• WHAT YOU SHOULD DO: Should pictures appear among the records, leave them out, and copy exactly only the lines from the first through the one with "[radio] (15, 1655)", inclusive.
[[ INPUT open ]]
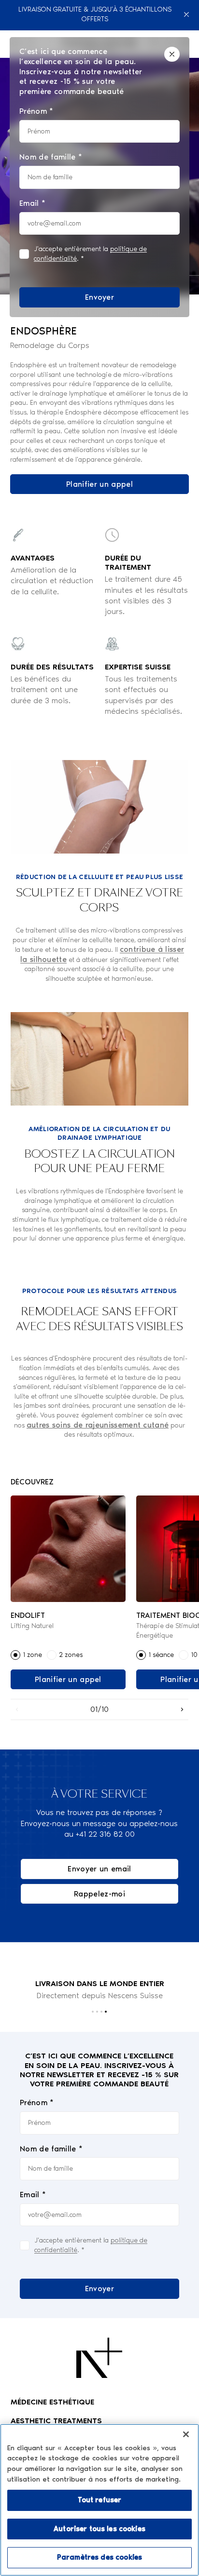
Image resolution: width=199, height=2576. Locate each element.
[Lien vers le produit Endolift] (68, 1548)
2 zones (71, 1655)
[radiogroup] (68, 1655)
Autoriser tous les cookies (99, 2528)
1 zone (32, 1655)
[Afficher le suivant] (182, 1709)
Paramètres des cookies (99, 2557)
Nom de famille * (51, 2148)
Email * (33, 2194)
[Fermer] (187, 14)
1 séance (161, 1655)
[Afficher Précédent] (17, 1709)
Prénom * (37, 2102)
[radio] (15, 1655)
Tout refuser (100, 2500)
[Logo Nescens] (99, 2357)
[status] (99, 177)
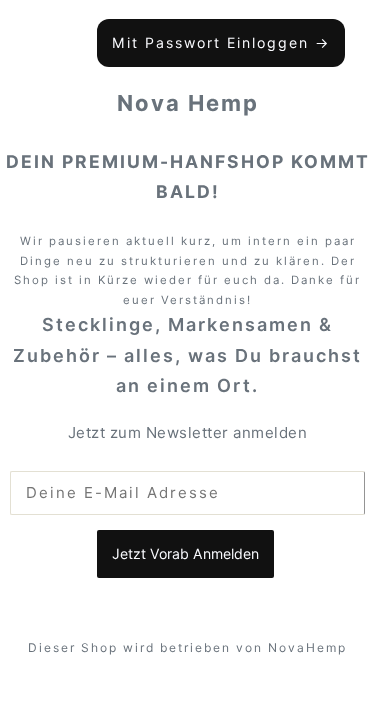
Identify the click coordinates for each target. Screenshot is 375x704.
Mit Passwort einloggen (221, 42)
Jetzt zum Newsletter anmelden (188, 432)
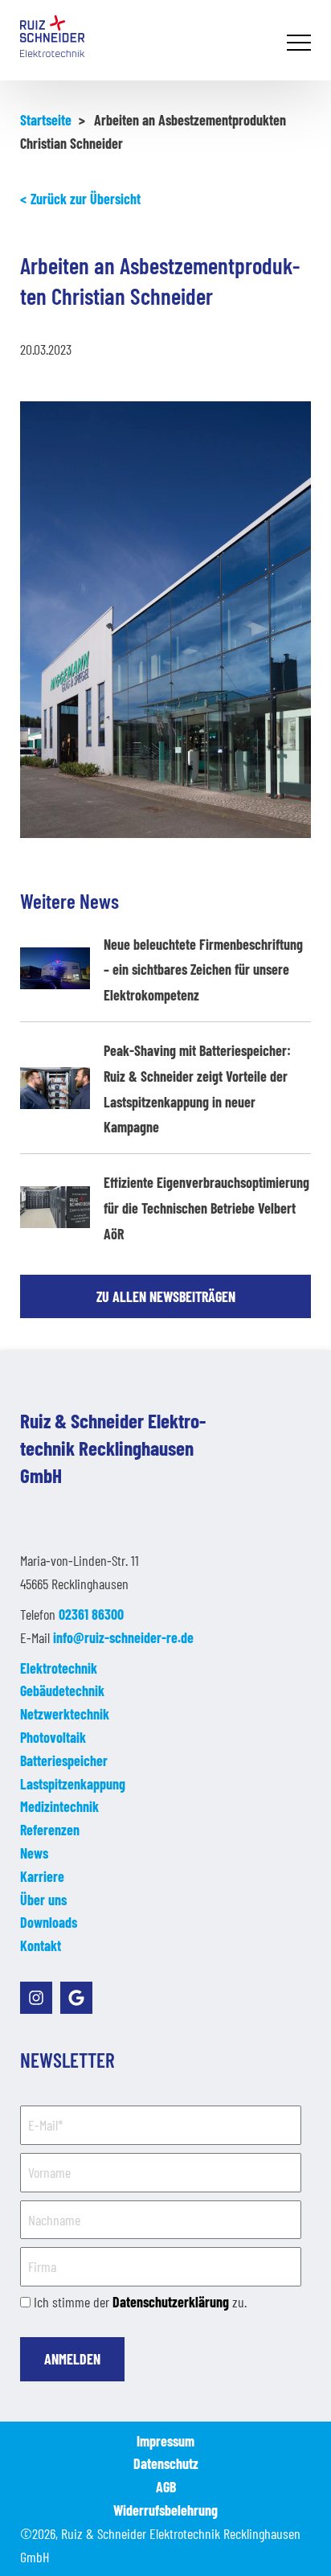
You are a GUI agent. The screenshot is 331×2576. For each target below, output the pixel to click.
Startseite (46, 120)
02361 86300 (91, 1614)
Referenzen (50, 1830)
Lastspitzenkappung (72, 1784)
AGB (166, 2487)
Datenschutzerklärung (170, 2302)
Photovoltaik (53, 1737)
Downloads (48, 1922)
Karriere (42, 1876)
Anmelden (72, 2359)
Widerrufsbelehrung (165, 2510)
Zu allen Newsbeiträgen (165, 1296)
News (34, 1853)
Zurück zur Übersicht (86, 198)
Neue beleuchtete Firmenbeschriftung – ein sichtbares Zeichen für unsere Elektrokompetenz (203, 970)
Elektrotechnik (58, 1668)
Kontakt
[[ INPUT closed ]]
• EXERCISE OUTPUT:
Image resolution: width=199, height=2576. Locate each element.
[Lien vers le produit Endolift] (68, 1548)
2 zones (71, 1655)
[radiogroup] (68, 1655)
Autoriser tous les cookies (99, 2528)
1 zone (32, 1655)
[Afficher le suivant] (182, 1709)
Paramètres des cookies (99, 2557)
Nom de famille * (51, 2148)
Email * (33, 2194)
[Fermer] (187, 14)
1 séance (161, 1655)
[Afficher Précédent] (17, 1709)
Prénom * (37, 2102)
[radio] (15, 1655)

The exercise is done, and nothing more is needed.